■ **ASSIGNMENT**: Nothing in the listing should differ in your copy; retype it all exactly.

■ **SUPPLIED RECORDS**:
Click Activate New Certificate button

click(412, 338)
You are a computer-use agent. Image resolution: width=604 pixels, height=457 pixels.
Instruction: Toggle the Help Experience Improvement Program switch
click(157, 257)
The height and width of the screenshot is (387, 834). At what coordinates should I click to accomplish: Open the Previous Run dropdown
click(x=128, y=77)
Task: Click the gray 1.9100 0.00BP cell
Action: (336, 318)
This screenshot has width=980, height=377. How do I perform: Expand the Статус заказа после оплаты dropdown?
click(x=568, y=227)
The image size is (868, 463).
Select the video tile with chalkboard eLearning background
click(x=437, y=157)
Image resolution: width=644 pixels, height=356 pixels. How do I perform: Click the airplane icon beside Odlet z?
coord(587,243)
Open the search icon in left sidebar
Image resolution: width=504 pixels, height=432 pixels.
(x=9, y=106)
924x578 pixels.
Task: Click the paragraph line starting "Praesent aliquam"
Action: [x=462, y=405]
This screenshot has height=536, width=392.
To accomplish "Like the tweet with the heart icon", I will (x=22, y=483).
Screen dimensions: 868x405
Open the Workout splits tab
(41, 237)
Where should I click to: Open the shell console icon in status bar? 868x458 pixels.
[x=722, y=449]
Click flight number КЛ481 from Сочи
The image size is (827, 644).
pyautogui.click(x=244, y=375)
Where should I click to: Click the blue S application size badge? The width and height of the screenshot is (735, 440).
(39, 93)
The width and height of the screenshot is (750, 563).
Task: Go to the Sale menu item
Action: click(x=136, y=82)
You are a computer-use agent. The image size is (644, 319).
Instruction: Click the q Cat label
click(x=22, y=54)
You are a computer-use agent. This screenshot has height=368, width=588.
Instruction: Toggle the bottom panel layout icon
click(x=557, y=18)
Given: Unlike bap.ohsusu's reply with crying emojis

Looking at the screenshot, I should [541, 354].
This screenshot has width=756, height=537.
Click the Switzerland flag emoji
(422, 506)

■ **SOLUTION TO THIS TASK**:
Click Activate New Certificate button

click(412, 338)
You are a computer-use agent. Image resolution: width=604 pixels, height=457 pixels.
Instruction: Toggle the Help Experience Improvement Program switch
click(157, 257)
The height and width of the screenshot is (387, 834). At what coordinates should I click to accomplish: Open the Previous Run dropdown
click(x=128, y=77)
Task: Click the gray 1.9100 0.00BP cell
Action: (336, 318)
This screenshot has width=980, height=377. How do I perform: Expand the Статус заказа после оплаты dropdown?
click(x=568, y=227)
The image size is (868, 463).
Select the video tile with chalkboard eLearning background
click(x=437, y=157)
Image resolution: width=644 pixels, height=356 pixels. How do I perform: Click the airplane icon beside Odlet z?
coord(587,243)
Open the search icon in left sidebar
Image resolution: width=504 pixels, height=432 pixels.
(x=9, y=106)
924x578 pixels.
Task: Click the paragraph line starting "Praesent aliquam"
Action: [x=462, y=405]
This screenshot has height=536, width=392.
To accomplish "Like the tweet with the heart icon", I will (x=22, y=483).
Screen dimensions: 868x405
Open the Workout splits tab
(41, 237)
Where should I click to: Open the shell console icon in status bar? 868x458 pixels.
[x=722, y=449]
Click flight number КЛ481 from Сочи
The image size is (827, 644).
pyautogui.click(x=244, y=375)
Where should I click to: Click the blue S application size badge? The width and height of the screenshot is (735, 440).
(39, 93)
The width and height of the screenshot is (750, 563).
Task: Go to the Sale menu item
Action: click(x=136, y=82)
You are a computer-use agent. The image size is (644, 319).
Instruction: Click the q Cat label
click(x=22, y=54)
You are a computer-use agent. This screenshot has height=368, width=588.
Instruction: Toggle the bottom panel layout icon
click(x=557, y=18)
Given: Unlike bap.ohsusu's reply with crying emojis

Looking at the screenshot, I should [541, 354].
This screenshot has width=756, height=537.
Click the Switzerland flag emoji
(422, 506)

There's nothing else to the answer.